List every benefit that the text below, on KRO ResourceGraphDefinitions with Pulumi TypeScript, attributes to deploying KRO resources with Pulumi TypeScript.

- Text excerpt -
▼▼▼

KRO ResourceGraphDefinition with Pulumi TypeScript

Generate production-ready Kubernetes Resource Orchestrator (KRO) ResourceGraphDefinitions using Pulumi TypeScript for creating custom Kubernetes APIs and composing resources with AWS ACK integration.

When to Use This Skill

Use this skill when the user wants to:

• Create custom Kubernetes APIs using KRO ResourceGraphDefinitions

• Compose multiple K8s resources as a single declarative unit

• Integrate AWS resources via ACK (S3, RDS, DynamoDB, etc.) with KRO

• Build platform abstractions for developer self-service

• Generate Pulumi TypeScript code for KRO resources

• Define resource dependencies with automatic orchestration

• Create reusable application templates with CEL expressions (use CEL skill when necessary)

Overview

What is KRO?

KRO (Kube Resource Orchestrator) is an open-source Kubernetes-native project that allows you to:

• Define custom Kubernetes APIs without writing Go controllers

• Compose multiple resources as a directed acyclic graph (DAG)

• Automatically manage resource dependencies and ordering

• Use CEL expressions for dynamic configuration

• Provide lifecycle management with drift detection

What is ResourceGraphDefinition (RGD)?

An RGD is KRO's core custom resource that:

• Defines a schema for your custom API (apiVersion, kind, spec, status)

• Lists resources to create with CEL expression templating

• Automatically generates a CRD when applied

• Deploys a microcontroller to manage instances

Pulumi Integration

Using Pulumi TypeScript to deploy KRO resources provides:

• Type safety for resource definitions

• IDE support with autocomplete and error checking

• Programmatic logic for complex configurations

• GitOps-friendly workflow

• Multi-stack architecture for separation of concerns

Prerequisites

Required Components

1. Kubernetes cluster (1.25+ for CEL support)

kubectl version

2. KRO installed in cluster

helm install kro oci://ghcr.io/kubernetes-sigs/kro/charts/kro
--namespace kro-system
--create-namespace

3. ACK controllers (if using AWS resources)

helm install ack-s3-controller
oci://public.ecr.aws/aws-controllers-k8s/s3-chart
--namespace ack-system
--create-namespace

4. Pulumi CLI and Node.js

pulumi version node --version

Pulumi Project Setup

Create new Pulumi project

mkdir my-kro-project && cd my-kro-project pulumi new kubernetes-typescript

Install dependencies

npm install @pulumi/kubernetes @pulumi/pulumi

Instructions

Step 1: Understand the Requirements

Before generating code, gather:

• Custom API design: What kind/apiVersion? What fields in spec?

• Resources to compose: Deployments, Services, ConfigMaps, ACK resources?

• Dependencies: Which resources depend on others?

• Conditions: Any conditional resource creation (includeWhen)?

• Status fields: What status to expose to users?

▲▲▲

- Dataset excerpt -
▼▼▼

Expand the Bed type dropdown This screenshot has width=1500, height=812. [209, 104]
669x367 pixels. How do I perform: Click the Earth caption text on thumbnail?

▲▲▲

- Final answer -
- Type safety for resource definitions
- IDE support with autocomplete and error checking
- Programmatic logic for complex configurations
- GitOps-friendly workflow
- Multi-stack architecture for separation of concerns